(Stored records)

........

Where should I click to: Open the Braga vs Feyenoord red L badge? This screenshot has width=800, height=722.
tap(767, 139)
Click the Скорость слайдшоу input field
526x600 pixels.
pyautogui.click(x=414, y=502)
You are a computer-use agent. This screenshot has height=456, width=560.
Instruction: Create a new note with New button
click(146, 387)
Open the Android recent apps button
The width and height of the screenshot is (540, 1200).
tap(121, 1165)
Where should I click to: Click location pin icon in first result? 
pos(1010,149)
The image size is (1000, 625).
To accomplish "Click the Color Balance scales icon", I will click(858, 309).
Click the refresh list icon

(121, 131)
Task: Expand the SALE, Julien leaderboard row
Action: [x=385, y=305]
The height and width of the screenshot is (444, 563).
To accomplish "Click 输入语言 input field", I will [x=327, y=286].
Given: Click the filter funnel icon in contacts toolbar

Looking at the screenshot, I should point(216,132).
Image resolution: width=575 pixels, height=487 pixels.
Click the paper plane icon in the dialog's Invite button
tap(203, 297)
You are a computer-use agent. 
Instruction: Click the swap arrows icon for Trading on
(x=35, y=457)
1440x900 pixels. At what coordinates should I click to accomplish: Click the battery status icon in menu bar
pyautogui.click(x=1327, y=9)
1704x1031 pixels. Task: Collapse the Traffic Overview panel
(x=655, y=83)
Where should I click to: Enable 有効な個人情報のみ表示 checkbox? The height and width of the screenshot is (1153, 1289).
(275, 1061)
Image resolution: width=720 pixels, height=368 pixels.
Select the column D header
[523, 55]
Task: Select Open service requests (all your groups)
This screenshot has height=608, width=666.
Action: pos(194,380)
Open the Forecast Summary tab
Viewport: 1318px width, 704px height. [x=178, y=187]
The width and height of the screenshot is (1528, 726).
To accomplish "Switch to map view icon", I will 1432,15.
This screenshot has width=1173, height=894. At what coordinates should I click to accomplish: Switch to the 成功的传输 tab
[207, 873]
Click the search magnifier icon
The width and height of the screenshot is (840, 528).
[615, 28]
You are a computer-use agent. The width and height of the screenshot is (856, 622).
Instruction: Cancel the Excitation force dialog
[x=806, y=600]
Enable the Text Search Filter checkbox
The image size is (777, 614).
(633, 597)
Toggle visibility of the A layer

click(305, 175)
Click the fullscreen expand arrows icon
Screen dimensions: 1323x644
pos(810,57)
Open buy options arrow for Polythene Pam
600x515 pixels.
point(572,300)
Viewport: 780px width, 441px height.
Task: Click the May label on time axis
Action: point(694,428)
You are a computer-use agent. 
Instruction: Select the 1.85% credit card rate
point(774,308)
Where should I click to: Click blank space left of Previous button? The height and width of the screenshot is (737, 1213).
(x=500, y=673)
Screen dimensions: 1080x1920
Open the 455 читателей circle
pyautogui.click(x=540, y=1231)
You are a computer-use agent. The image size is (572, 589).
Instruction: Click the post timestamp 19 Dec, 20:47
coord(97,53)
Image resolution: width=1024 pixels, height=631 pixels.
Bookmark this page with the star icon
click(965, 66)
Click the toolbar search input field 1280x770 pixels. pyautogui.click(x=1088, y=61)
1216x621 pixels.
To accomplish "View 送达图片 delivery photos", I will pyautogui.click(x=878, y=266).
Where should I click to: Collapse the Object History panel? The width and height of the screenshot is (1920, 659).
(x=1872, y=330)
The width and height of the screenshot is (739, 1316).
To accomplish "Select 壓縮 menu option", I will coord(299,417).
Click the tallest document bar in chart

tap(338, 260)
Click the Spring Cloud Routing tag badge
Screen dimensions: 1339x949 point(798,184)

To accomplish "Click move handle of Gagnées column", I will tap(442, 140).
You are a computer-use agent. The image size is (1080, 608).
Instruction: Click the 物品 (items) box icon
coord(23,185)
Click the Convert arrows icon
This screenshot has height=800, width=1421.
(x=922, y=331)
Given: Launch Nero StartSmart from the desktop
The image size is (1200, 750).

........

EXERCISE AIM » The answer must hold exactly the lines of the entries above, from the first line through the line that contains "The height and width of the screenshot is (444, 563).", and no others.

SOLUTION FOR THIS TASK »
Where should I click to: Open the Braga vs Feyenoord red L badge? This screenshot has width=800, height=722.
tap(767, 139)
Click the Скорость слайдшоу input field
526x600 pixels.
pyautogui.click(x=414, y=502)
You are a computer-use agent. This screenshot has height=456, width=560.
Instruction: Create a new note with New button
click(146, 387)
Open the Android recent apps button
The width and height of the screenshot is (540, 1200).
tap(121, 1165)
Where should I click to: Click location pin icon in first result? 
pos(1010,149)
The image size is (1000, 625).
To accomplish "Click the Color Balance scales icon", I will click(858, 309).
Click the refresh list icon

(121, 131)
Task: Expand the SALE, Julien leaderboard row
Action: [x=385, y=305]
The height and width of the screenshot is (444, 563).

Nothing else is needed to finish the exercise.